Dirceu Lindoso é o responsável, em terra alagoanas, pela “redescoberta” do povo cabano e sua colocação na história de Alagoas, desta vez, na condição de acontecimento histórico significativo e digno para todos nós, livre de quaisquer tipo de preconceitos. Esse entre muitos outros tem sido o mérito fundamental nos estudos e nas pesquisas realizadas pelo historiador marxista nascido diante do lagamar do Gamela na sua Maragogy, antiga pars borealis de Alagoas, teatro que foi de guerra dos índios, negros, brancos pobres que formaram o povo cabano de quem tanto Dirceu se orgulha dele descender.   

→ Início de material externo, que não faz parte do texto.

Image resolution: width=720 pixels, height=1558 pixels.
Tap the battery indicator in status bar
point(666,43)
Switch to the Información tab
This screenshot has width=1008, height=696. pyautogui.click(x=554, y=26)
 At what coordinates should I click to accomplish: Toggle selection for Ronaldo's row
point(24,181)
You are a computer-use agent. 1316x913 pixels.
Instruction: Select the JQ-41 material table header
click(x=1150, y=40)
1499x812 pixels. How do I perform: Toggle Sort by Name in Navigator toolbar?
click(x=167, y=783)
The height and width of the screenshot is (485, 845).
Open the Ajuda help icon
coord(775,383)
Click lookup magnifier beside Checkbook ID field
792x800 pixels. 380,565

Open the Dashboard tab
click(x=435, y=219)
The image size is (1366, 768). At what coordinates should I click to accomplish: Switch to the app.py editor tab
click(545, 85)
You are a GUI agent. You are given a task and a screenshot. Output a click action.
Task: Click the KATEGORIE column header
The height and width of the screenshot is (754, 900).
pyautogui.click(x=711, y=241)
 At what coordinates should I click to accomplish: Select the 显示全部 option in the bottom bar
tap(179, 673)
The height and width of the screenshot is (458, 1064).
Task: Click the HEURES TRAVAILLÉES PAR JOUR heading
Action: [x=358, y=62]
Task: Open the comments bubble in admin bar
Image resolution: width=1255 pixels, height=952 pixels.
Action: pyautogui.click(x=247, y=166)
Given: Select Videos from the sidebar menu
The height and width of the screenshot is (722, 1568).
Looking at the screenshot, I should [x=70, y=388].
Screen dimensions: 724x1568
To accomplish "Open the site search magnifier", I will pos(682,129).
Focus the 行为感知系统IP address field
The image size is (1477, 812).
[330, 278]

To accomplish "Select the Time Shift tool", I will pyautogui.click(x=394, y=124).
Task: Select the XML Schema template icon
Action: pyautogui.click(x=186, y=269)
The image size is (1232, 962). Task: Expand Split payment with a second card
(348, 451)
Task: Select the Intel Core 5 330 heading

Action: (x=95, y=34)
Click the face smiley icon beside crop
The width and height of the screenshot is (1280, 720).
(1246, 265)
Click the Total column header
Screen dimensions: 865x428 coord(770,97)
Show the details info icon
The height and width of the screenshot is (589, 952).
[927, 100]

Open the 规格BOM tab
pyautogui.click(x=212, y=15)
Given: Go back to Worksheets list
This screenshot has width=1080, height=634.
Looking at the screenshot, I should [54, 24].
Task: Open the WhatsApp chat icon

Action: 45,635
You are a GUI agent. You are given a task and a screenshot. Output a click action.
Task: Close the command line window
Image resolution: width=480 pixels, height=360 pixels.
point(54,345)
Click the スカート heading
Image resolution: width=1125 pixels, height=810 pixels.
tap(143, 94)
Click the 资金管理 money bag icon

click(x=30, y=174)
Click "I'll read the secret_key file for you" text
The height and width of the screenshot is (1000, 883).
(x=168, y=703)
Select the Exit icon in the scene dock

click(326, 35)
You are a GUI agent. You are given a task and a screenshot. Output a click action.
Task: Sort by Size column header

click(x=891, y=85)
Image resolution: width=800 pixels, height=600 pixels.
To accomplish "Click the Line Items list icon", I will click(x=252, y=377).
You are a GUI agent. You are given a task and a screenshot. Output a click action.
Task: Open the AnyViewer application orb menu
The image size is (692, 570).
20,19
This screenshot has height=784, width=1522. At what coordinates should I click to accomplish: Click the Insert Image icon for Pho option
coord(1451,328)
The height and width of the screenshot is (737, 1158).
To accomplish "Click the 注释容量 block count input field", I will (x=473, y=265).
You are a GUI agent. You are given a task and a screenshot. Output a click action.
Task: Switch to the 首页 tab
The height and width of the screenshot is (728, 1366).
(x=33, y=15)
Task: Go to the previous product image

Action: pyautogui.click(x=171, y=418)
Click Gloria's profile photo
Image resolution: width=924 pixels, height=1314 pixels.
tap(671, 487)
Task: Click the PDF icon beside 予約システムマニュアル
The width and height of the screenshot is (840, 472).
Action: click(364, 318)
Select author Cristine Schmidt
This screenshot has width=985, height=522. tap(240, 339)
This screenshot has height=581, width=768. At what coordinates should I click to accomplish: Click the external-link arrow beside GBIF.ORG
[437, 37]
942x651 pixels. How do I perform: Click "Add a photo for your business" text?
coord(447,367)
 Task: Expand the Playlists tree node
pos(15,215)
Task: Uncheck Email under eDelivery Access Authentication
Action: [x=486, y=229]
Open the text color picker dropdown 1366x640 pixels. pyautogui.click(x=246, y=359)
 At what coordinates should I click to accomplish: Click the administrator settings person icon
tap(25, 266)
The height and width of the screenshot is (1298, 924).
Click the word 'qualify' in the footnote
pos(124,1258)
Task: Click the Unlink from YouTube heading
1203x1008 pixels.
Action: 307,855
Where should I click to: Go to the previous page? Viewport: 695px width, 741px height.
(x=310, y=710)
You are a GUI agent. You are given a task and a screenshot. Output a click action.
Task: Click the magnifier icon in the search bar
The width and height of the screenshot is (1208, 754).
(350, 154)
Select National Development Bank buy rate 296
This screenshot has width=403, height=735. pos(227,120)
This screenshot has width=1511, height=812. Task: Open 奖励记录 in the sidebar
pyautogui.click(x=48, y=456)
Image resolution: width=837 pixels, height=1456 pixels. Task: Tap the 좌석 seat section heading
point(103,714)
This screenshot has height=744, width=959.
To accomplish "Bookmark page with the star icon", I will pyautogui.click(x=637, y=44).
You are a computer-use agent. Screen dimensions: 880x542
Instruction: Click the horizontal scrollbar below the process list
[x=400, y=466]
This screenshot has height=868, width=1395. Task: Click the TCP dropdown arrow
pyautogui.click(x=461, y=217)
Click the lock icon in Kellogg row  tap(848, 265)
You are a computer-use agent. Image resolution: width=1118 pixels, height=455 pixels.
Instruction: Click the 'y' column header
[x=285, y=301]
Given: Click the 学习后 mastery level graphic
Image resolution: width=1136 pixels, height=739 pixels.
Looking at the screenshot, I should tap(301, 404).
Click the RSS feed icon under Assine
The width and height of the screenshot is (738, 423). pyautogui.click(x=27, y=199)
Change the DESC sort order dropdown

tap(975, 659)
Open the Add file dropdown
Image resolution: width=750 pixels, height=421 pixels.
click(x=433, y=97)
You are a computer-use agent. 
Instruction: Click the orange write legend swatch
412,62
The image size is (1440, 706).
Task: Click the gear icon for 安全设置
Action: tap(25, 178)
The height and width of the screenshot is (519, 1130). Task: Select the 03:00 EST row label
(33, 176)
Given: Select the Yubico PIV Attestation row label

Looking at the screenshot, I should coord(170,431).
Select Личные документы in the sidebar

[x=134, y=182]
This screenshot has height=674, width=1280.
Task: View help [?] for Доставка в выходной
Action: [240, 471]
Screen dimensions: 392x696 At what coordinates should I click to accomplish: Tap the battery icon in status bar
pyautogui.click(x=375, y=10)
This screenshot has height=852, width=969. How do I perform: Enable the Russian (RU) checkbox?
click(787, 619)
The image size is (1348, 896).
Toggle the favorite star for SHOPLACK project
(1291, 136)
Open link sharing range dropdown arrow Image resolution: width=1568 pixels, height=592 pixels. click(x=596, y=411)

O Poder Quilombola – a comunidade Mocambeira e a Organização Social Quilombola, é mais uma obra escrita pelo autor de A Utopia Armada. Sentido a falta de textos produzidos por historiadores alagoanos, numa tarde de janeiro de calor abrasador lhe pedi, depois de ouvir do próprio Dirceu que tinha a intenção de escrever um livro sobre Palmares e seus quilombolas. Poucos meses após conversarmos é possível entregar ao Brasil esse texto em mais um 20 de novembro data comemorativa da consciência negro em nosso país.           

         Índios, negros e populações excluídas foram e continuam a ser o tema central da vasta obra desse importante intelectual das Alagoas. Dirceu Lindoso não só é um irrequieto intelectual, contraditoriamente ao seu temperamento calmo e sereno, mas, inegavelmente o mais importante historiador dos últimos cinqüenta anos em nossa terra. E de quem os outros historiadores seus contemporâneos, devem se mirar.

         Axé.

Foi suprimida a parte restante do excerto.